[Saved entries]
_ _ _ _ _

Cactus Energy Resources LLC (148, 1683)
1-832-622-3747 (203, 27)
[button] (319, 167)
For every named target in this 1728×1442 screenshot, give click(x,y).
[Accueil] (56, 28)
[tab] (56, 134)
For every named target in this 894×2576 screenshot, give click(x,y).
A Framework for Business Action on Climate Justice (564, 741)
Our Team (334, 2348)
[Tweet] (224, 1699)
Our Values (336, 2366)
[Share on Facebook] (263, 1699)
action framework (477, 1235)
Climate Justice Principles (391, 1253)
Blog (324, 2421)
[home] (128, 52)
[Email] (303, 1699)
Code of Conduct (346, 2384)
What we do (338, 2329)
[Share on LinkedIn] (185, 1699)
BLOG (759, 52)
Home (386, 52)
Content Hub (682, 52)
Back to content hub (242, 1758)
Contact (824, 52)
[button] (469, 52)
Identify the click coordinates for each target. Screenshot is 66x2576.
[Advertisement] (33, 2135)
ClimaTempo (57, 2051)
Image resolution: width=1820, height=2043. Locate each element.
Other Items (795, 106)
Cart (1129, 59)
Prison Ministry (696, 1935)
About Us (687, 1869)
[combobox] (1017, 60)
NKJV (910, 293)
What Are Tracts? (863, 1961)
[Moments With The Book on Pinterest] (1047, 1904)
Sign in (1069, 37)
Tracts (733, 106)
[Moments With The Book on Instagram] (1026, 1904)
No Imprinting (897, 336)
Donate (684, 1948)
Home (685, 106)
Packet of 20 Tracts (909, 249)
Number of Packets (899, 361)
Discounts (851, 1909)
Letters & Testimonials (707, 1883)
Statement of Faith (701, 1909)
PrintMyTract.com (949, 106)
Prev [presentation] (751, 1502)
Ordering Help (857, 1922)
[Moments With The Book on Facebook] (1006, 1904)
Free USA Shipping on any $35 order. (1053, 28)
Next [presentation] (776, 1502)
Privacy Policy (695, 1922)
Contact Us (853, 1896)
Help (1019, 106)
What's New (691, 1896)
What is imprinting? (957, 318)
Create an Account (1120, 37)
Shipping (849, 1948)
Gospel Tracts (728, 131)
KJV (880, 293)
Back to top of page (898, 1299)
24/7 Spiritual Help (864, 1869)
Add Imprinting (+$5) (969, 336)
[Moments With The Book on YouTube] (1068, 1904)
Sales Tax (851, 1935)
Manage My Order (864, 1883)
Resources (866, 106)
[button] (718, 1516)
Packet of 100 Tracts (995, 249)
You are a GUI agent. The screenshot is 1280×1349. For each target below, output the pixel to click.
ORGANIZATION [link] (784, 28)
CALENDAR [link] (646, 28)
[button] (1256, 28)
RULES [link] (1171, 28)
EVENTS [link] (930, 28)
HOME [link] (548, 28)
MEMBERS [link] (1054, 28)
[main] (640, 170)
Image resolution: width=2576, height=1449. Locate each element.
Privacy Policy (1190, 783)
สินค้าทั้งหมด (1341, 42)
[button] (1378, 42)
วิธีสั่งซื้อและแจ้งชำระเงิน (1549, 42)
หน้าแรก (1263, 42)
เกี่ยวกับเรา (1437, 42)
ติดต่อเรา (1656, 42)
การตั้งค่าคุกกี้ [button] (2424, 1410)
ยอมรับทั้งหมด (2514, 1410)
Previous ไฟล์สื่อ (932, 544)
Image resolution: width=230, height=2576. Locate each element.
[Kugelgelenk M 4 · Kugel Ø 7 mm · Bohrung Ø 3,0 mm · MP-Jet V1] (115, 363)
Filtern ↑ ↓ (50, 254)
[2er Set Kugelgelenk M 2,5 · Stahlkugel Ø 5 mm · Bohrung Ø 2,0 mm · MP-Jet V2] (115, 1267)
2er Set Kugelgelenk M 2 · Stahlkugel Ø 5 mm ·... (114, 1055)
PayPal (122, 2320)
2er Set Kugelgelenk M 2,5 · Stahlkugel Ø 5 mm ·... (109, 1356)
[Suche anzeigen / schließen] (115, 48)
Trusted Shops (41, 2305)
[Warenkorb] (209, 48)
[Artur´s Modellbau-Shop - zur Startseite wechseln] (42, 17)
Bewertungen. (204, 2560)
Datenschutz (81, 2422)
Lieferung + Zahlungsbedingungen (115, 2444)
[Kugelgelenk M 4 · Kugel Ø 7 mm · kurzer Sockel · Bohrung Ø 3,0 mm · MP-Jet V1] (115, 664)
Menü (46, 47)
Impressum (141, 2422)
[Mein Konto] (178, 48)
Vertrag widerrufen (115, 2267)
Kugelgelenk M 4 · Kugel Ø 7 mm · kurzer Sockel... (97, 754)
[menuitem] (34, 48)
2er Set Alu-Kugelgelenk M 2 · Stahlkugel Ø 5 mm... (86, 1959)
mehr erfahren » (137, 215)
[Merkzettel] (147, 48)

_ _ _ _ _

* Problem to solve *
The records above are to be returned exactly as they appear.

* Task output *
Cactus Energy Resources LLC (148, 1683)
1-832-622-3747 (203, 27)
[button] (319, 167)
For every named target in this 1728×1442 screenshot, give click(x,y).
[Accueil] (56, 28)
[tab] (56, 134)
For every named target in this 894×2576 screenshot, give click(x,y).
A Framework for Business Action on Climate Justice (564, 741)
Our Team (334, 2348)
[Tweet] (224, 1699)
Our Values (336, 2366)
[Share on Facebook] (263, 1699)
action framework (477, 1235)
Climate Justice Principles (391, 1253)
Blog (324, 2421)
[home] (128, 52)
[Email] (303, 1699)
Code of Conduct (346, 2384)
What we do (338, 2329)
[Share on LinkedIn] (185, 1699)
BLOG (759, 52)
Home (386, 52)
Content Hub (682, 52)
Back to content hub (242, 1758)
Contact (824, 52)
[button] (469, 52)
Identify the click coordinates for each target. Screenshot is 66x2576.
[Advertisement] (33, 2135)
ClimaTempo (57, 2051)
Image resolution: width=1820, height=2043. Locate each element.
Other Items (795, 106)
Cart (1129, 59)
Prison Ministry (696, 1935)
About Us (687, 1869)
[combobox] (1017, 60)
NKJV (910, 293)
What Are Tracts? (863, 1961)
[Moments With The Book on Pinterest] (1047, 1904)
Sign in (1069, 37)
Tracts (733, 106)
[Moments With The Book on Instagram] (1026, 1904)
No Imprinting (897, 336)
Donate (684, 1948)
Home (685, 106)
Packet of 20 Tracts (909, 249)
Number of Packets (899, 361)
Discounts (851, 1909)
Letters & Testimonials (707, 1883)
Statement of Faith (701, 1909)
PrintMyTract.com (949, 106)
Prev [presentation] (751, 1502)
Ordering Help (857, 1922)
[Moments With The Book on Facebook] (1006, 1904)
Free USA Shipping on any $35 order. (1053, 28)
Next [presentation] (776, 1502)
Privacy Policy (695, 1922)
Contact Us (853, 1896)
Help (1019, 106)
What's New (691, 1896)
What is imprinting? (957, 318)
Create an Account (1120, 37)
Shipping (849, 1948)
Gospel Tracts (728, 131)
KJV (880, 293)
Back to top of page (898, 1299)
24/7 Spiritual Help (864, 1869)
Add Imprinting (+$5) (969, 336)
[Moments With The Book on YouTube] (1068, 1904)
Sales Tax (851, 1935)
Manage My Order (864, 1883)
Resources (866, 106)
[button] (718, 1516)
Packet of 100 Tracts (995, 249)
You are a GUI agent. The screenshot is 1280×1349. For each target below, output the pixel to click.
ORGANIZATION [link] (784, 28)
CALENDAR [link] (646, 28)
[button] (1256, 28)
RULES [link] (1171, 28)
EVENTS [link] (930, 28)
HOME [link] (548, 28)
MEMBERS [link] (1054, 28)
[main] (640, 170)
Image resolution: width=2576, height=1449. Locate each element.
Privacy Policy (1190, 783)
สินค้าทั้งหมด (1341, 42)
[button] (1378, 42)
วิธีสั่งซื้อและแจ้งชำระเงิน (1549, 42)
หน้าแรก (1263, 42)
เกี่ยวกับเรา (1437, 42)
ติดต่อเรา (1656, 42)
การตั้งค่าคุกกี้ [button] (2424, 1410)
ยอมรับทั้งหมด (2514, 1410)
Previous ไฟล์สื่อ (932, 544)
Image resolution: width=230, height=2576. Locate each element.
[Kugelgelenk M 4 · Kugel Ø 7 mm · Bohrung Ø 3,0 mm · MP-Jet V1] (115, 363)
Filtern ↑ ↓ (50, 254)
[2er Set Kugelgelenk M 2,5 · Stahlkugel Ø 5 mm · Bohrung Ø 2,0 mm · MP-Jet V2] (115, 1267)
2er Set Kugelgelenk M 2 · Stahlkugel Ø 5 mm ·... (114, 1055)
PayPal (122, 2320)
2er Set Kugelgelenk M 2,5 · Stahlkugel Ø 5 mm ·... (109, 1356)
[Suche anzeigen / schließen] (115, 48)
Trusted Shops (41, 2305)
[Warenkorb] (209, 48)
[Artur´s Modellbau-Shop - zur Startseite wechseln] (42, 17)
Bewertungen. (204, 2560)
Datenschutz (81, 2422)
Lieferung + Zahlungsbedingungen (115, 2444)
[Kugelgelenk M 4 · Kugel Ø 7 mm · kurzer Sockel · Bohrung Ø 3,0 mm · MP-Jet V1] (115, 664)
Menü (46, 47)
Impressum (141, 2422)
[Mein Konto] (178, 48)
Vertrag widerrufen (115, 2267)
Kugelgelenk M 4 · Kugel Ø 7 mm · kurzer Sockel... (97, 754)
[menuitem] (34, 48)
2er Set Alu-Kugelgelenk M 2 · Stahlkugel Ø 5 mm... (86, 1959)
mehr erfahren » (137, 215)
[Merkzettel] (147, 48)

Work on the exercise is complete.